**EXERCISE DESCRIPTION**
From the line containing "Select 点播平台 usage" to the very last line of the data below, transcribe everything exactly and nothing more.

**THE DATA**
---------------

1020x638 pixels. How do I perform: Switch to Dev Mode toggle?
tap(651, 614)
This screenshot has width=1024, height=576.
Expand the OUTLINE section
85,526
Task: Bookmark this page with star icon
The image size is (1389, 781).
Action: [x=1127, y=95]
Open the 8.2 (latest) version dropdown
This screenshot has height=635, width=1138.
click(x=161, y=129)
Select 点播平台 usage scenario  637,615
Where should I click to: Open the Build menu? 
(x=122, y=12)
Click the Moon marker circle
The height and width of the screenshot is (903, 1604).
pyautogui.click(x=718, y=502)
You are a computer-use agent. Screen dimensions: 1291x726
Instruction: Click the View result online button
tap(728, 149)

---------------

**RESULT**
Select 点播平台 usage scenario  637,615
Where should I click to: Open the Build menu? 
(x=122, y=12)
Click the Moon marker circle
The height and width of the screenshot is (903, 1604).
pyautogui.click(x=718, y=502)
You are a computer-use agent. Screen dimensions: 1291x726
Instruction: Click the View result online button
tap(728, 149)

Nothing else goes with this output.